--- START Passage shown ---

The invention accordingly comprises the features of the selector control panels, combinations of wagering/betting elements, and arrangement of the simulation football active play that is exemplified in the description hereinafter set forth, and the scope of the invention is indicated in the claims.

BRIEF DESCRIPTION OF THE SEVERAL VIEWS OF THE DRAWING

These and other objects of the present invention will become evident from the following illustrations:

FIG. 1 is the embodiment of the present invention, illustrating an overview of the program flows that are specifically relevant to this invention.

FIG. 2A is a diagram of the display screen, illustrating the random running plays 1 through 6 that are specifically relevant to this invention.

FIG. 2B is a diagram of the display screen, illustrating the random running plays 7 through 12 that are specifically relevant to this invention.

FIG. 2C is a diagram of the display screen, illustrating the random passing plays 1 through 6 that are specifically relevant to this invention.

--- END Passage shown ---

▶ [Short problem 1] In the patent excerpt, rewrite the passage starting at "The invention accordingly" and ending at "flows that are specifically relevant to this invention.", replacing "simulation football" with "virtual football".
▶ [Short problem 2] According to the patent excerpt, what purpose do the illustrations listed under the drawing heading serve?
▶ [Short problem 3] Decide whether each statement agrees with the patent excerpt, answering yes or no and quoting the deciding words: (a) FIG. 2B shows random passing plays 7 through 12. (b) FIG. 1 gives an overview of the program flows. (c) The scope of the invention is indicated in the claims.

--- START Rows ---

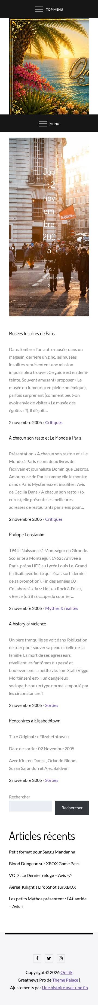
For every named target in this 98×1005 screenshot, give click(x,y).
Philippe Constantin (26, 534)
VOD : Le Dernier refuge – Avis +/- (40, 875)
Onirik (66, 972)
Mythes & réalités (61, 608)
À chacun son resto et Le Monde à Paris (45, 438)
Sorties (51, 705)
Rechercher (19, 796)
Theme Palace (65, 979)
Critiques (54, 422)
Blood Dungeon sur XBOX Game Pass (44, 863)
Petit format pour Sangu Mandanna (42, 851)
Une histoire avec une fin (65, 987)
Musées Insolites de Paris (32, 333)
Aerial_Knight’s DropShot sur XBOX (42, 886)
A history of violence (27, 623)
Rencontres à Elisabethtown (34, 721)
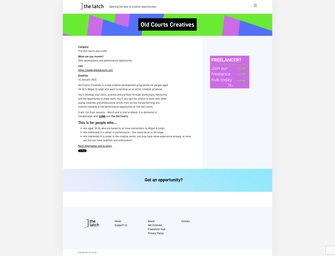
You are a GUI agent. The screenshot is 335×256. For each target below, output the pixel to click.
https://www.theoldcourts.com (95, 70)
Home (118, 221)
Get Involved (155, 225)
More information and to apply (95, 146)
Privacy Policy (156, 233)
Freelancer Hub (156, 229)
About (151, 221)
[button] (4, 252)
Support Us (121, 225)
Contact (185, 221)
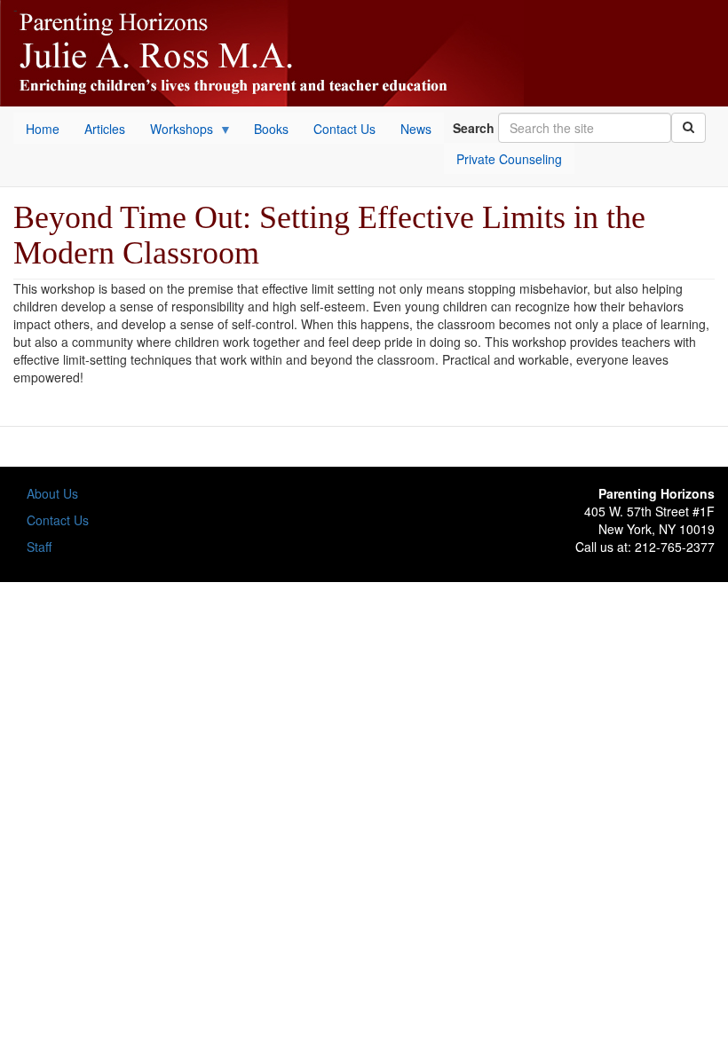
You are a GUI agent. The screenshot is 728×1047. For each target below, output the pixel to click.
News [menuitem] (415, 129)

--- END Rows ---
--- START Rows ---

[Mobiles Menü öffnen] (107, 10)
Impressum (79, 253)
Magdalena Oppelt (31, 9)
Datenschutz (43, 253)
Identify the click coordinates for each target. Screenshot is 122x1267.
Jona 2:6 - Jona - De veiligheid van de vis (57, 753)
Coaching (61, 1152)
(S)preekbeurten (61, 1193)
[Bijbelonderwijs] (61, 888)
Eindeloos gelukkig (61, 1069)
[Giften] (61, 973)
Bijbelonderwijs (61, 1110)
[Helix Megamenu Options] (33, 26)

--- END Rows ---

▶ [Worked answer 1]
The invention accordingly comprises the features of the selector control panels, combinations of wagering/betting elements, and arrangement of the virtual football active play that is exemplified in the description hereinafter set forth, and the scope of the invention is indicated in the claims.

BRIEF DESCRIPTION OF THE SEVERAL VIEWS OF THE DRAWING

These and other objects of the present invention will become evident from the following illustrations:

FIG. 1 is the embodiment of the present invention, illustrating an overview of the program flows that are specifically relevant to this invention.

▶ [Worked answer 2] They are provided so that "these and other objects of the present invention will become evident" from them.

▶ [Worked answer 3]
(a) No: "FIG. 2B is a diagram of the display screen, illustrating the random running plays 7 through 12"
(b) Yes: "illustrating an overview of the program flows that are specifically relevant to this invention"
(c) Yes: "the scope of the invention is indicated in the claims"